Dans les années 1920, les Affaires indiennes redoublaient d’efforts et entreprenaient d’autres mesures pour accroître la fréquentation scolaire des écoles de jour indiennes, mais en vain :

Toute l’énergie a été déployée pour rendre l’enseignement dans ces écoles attrayant. Avoir des enseignants mieux qualifiés, des textes et des aides à l’enseignement plus intéressants, plus de jeux et d’activités de plein air et une meilleure corrélation avec l’environnement habituel indien, tels sont les objectifs.

Canada 1929 : p. 19/301

Vers la fin de la première moitié du xxe siècle, le gouvernement allait disposer d’une arme supplémentaire pour encourager les petits Algonquins à fréquenter les bancs d’école.

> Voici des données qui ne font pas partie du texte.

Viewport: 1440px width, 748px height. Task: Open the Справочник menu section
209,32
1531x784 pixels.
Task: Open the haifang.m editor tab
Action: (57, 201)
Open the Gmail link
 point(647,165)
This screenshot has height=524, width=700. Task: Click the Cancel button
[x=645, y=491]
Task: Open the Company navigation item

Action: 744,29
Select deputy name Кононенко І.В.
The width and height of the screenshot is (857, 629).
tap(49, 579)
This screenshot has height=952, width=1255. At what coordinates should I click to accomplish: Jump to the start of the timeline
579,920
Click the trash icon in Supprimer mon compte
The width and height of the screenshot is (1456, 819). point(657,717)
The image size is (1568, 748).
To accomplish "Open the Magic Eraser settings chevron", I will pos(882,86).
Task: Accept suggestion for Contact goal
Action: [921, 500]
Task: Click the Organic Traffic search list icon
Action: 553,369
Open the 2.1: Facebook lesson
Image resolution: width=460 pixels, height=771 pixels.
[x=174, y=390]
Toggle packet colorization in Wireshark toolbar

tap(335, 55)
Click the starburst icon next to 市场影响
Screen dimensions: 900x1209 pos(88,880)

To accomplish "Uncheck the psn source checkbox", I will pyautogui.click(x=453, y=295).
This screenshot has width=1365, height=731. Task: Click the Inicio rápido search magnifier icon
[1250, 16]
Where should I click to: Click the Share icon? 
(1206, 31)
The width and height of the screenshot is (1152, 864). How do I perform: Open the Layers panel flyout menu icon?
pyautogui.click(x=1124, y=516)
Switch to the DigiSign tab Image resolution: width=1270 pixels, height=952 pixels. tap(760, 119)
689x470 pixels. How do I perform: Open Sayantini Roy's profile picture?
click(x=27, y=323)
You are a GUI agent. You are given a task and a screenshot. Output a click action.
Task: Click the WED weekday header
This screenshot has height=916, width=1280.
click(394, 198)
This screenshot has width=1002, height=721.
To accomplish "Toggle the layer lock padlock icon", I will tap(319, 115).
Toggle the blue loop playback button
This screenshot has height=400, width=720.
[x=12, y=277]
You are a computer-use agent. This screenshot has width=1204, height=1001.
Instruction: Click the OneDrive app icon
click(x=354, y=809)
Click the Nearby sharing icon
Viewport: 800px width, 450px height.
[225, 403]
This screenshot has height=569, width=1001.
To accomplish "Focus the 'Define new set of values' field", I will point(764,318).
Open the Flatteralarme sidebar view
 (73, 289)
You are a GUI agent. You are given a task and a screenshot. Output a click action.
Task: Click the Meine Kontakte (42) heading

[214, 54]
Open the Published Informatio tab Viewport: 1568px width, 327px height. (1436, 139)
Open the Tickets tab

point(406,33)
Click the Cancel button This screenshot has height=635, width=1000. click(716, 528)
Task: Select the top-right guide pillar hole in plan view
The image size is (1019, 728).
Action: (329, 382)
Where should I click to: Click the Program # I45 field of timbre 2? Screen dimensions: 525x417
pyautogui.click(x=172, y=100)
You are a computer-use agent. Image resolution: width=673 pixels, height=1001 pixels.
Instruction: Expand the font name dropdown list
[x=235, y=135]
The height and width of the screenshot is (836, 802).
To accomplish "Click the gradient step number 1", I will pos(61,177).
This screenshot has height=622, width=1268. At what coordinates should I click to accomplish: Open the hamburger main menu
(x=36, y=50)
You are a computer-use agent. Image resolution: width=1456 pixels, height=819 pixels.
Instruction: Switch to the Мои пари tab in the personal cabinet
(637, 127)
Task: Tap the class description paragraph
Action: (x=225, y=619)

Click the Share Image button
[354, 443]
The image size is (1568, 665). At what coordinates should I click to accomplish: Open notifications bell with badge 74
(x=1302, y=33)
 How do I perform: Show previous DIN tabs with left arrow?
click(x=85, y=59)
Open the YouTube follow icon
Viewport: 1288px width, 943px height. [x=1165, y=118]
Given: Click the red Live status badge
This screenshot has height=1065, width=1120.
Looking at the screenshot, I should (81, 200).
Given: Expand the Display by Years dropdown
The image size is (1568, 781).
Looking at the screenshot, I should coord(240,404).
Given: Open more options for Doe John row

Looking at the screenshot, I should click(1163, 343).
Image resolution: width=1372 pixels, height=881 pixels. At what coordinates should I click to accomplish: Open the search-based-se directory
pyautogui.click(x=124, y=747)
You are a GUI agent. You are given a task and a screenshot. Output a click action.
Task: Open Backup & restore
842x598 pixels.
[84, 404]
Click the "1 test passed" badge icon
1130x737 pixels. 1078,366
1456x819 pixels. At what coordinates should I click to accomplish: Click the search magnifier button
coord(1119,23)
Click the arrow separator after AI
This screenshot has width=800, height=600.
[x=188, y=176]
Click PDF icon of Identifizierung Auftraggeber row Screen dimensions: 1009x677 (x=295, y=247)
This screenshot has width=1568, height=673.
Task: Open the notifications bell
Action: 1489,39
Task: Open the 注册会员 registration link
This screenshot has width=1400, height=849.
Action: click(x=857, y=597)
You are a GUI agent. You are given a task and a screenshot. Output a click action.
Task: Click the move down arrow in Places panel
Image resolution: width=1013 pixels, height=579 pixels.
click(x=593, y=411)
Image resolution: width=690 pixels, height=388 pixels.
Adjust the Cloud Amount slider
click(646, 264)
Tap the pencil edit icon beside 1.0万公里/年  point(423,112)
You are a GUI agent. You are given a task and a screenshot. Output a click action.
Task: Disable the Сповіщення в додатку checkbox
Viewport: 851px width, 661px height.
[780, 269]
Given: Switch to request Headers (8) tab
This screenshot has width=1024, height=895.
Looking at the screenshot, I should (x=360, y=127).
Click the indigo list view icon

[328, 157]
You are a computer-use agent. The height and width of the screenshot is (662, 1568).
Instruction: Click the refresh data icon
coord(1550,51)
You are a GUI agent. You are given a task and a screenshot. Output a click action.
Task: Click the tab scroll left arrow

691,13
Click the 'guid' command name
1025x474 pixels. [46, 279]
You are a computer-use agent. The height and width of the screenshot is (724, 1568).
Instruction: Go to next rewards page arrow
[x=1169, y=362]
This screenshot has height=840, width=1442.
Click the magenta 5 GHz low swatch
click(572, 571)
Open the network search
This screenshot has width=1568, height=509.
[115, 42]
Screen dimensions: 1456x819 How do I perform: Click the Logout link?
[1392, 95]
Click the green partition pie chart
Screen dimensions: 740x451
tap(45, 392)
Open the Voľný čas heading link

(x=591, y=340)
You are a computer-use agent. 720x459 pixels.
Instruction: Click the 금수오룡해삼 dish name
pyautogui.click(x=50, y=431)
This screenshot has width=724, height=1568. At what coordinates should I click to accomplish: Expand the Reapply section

L’introduction des allocations familiales en 1945 : un incitatif à l’école

Pour combattre la pauvreté, le gouvernement fédéral se dote en 1945 d’un programme social de soutien aux familles par le versement d’allocations familiales (Guest 2006). Destinées sans préjudice à toutes les mères canadiennes, l’attribution des allocations familiales devait, en revanche, satisfaire une exigence pour les familles autochtones. En effet, les Affaires indiennes et les agents indiens se servaient de ces allocations comme levier et moyen pour forcer les parents autochtones à envoyer leurs enfants à l’école (Morantz 2002 : 209) : seules les familles dont les enfants fréquentaient l’école recevaient le paiement mensuel. À Kitigan Zibi, cette mesure incitative, et, disons-le, discriminatoire envers les autochtones, était notamment renforcée par l’inspecteur d’école lors de l’inspection annuelle de l’agence indienne de Maniwaki. Après son inspection du 15 et 16 mai 1945 de la Maniwaki Indian Day School et de la Congway Bridge School, Jude Thibault, inspecteur des agences indiennes, rapportait les propos suivants :

Visitant la Maniwaki Indian Day School, j’ai trouvé les présences [en classe] tout à fait irrégulières avec une fréquentation moyenne d’un peu plus de cinquante pour cent de l’inscription ; l’institutrice, Mlle Helen Brennan, espère que la Loi sur les allocations familiales contribuera à augmenter la fréquentation [scolaire]. J’ai profité de l’occasion pour rappeler aux élèves présents de dire à leurs parents que, à moins qu’ils fréquentent régulièrement l’école, le chèque mensuel de l’allocation sera réduit chaque mois pendant lequel un enfant d’âge scolaire n’aura pas fréquenté régulièrement l’école.

c-8179-02643

J’ai également visité la Congo Bridge School, sous la responsabilité de Mlle Ella Brazeau. La fréquentation est beaucoup mieux ici et les Indiens dans cette section semblent mieux comprendre la valeur de l’allocation familiale et ils ont apparemment l’intention d’en profiter.

c-8179-02644

L’inspecteur associe d’emblée la présence ou l’absence à l’école avec la compréhension ou l’incompréhension du fonctionnement des allocations familiales par les membres de la bande alors qu’il peut y avoir d’autres éléments explicatifs comme la continuité du mode de vie semi-nomade chez les Anichinabés de Kitigan Zibi à cette période, la pauvreté ou même une forme de résistance passive envers les autorités. D’après Hugh Shewell (2004 : 91), le département des Affaires indiennes avait une « vision puritaine de la pauvreté comme étant une lacune morale individuelle ». L’inspecteur Thibault semble avoir eu une vision similaire à celle des Affaires indiennes. Ted Bradshaw (2007 : 8, 13), qui s’est intéressé aux théories de la pauvreté et aux programmes de développement communautaire visant à la contrer, considère que les initiatives de lutte contre la pauvreté selon cette théorie de lacunes individuelles mettent généralement en branle un système de sanctions sévères comme c’était le cas pour les coupures aux allocations familiales. Pour Bradshaw (ibid. : 7), cette définition unilatérale de la pauvreté ne tenant pas compte d’autres facteurs (notamment les disparités géographiques, les distorsions politico-économiques ou les croyances culturelles) réduit en fait l’efficacité des mesures d’aide à la pauvreté. Shewell (2004 : 91) rappelle qu’en fait les Indiens ne se considéraient pas nécessairement pauvres. Chose certaine, les diverses autorités et les institutrices fondaient de grands espoirs d’accroître la fréquentation scolaire grâce à ce chantage exercé sur la distribution d’allocations familiales.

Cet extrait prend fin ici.